Marc Touati, president of the independent economic and financial consulting firm “Aux commandes de l’économie et de la finance” (ACDEFI), is alarmed by the weight of the French debt, which could exceed 3,000 billion euros next year.
Since the beginning of 2020, the public debt has thus exploded by 581.9 billion euros, while GDP has only grown by 161.3 billion euros, including inflation. Since the third quarter of 2017, the large gap between these two variations makes one dizzy: + 685.2 billion euros for the public debt, against + 322.7 billion euros for GDP.
A historical problem
This discrepancy between soaring public debt and weak GDP growth is not new and has only worsened since the late 1990s.

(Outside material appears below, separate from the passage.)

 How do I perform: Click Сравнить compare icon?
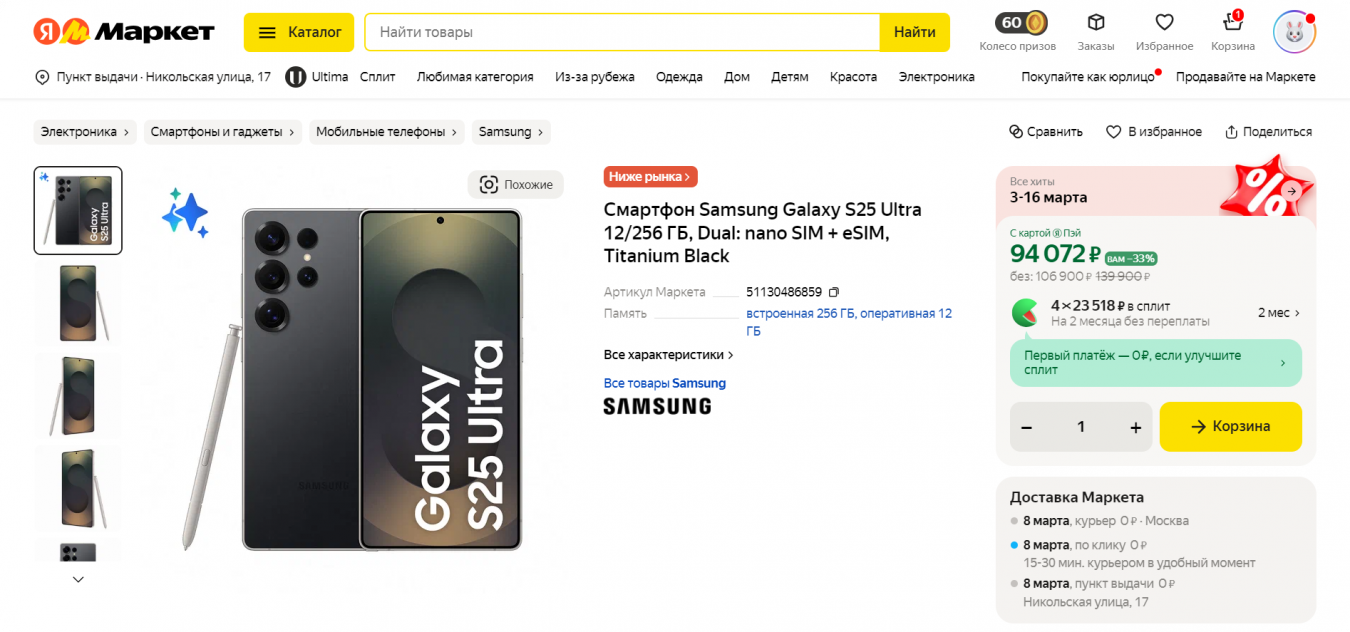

For example, at the beginning of 1996, the value of French annual GDP was 1,228 billion euros and the public debt was 703 billion euros, i.e., a gap of 525 billion euros in favor of GDP. This gap was more or less maintained until 2008.
In 2017, the gap became negative, and then stabilized on average around 36 billion euros in favour of GDP until the end of 2019, before returning dramatically to the advantage of the public debt.
France is the only country in the Eurozone to have increased its public debt so much. In recent years, the more France’s weight in the Eurozone‘s public debt increased, the more its weight in GDP decreased. From 2012 to 2022, the former rose from 21% to 24.2%, while the latter fell from 21.3% to 20.3%.
Until a few quarters ago, this surge did not worry us too much, mainly because of the ECB‘s policy of hiding the reality of the cost of the debt. But the time for payment has come. The interest rate on 10-year French government bonds has risen from 0% at the beginning of 2022 to almost 3% since last October. This has led to an increase in the interest burden on the debt of about 120 billion euros over ten years.
France thus has the luxury of being the “world champion” of public debt, excluding the United States, Japan and China. It is thus ahead of Italy (2,800 billion euros), the United Kingdom (2,600 billion euros) and Germany (2,500 billion euros).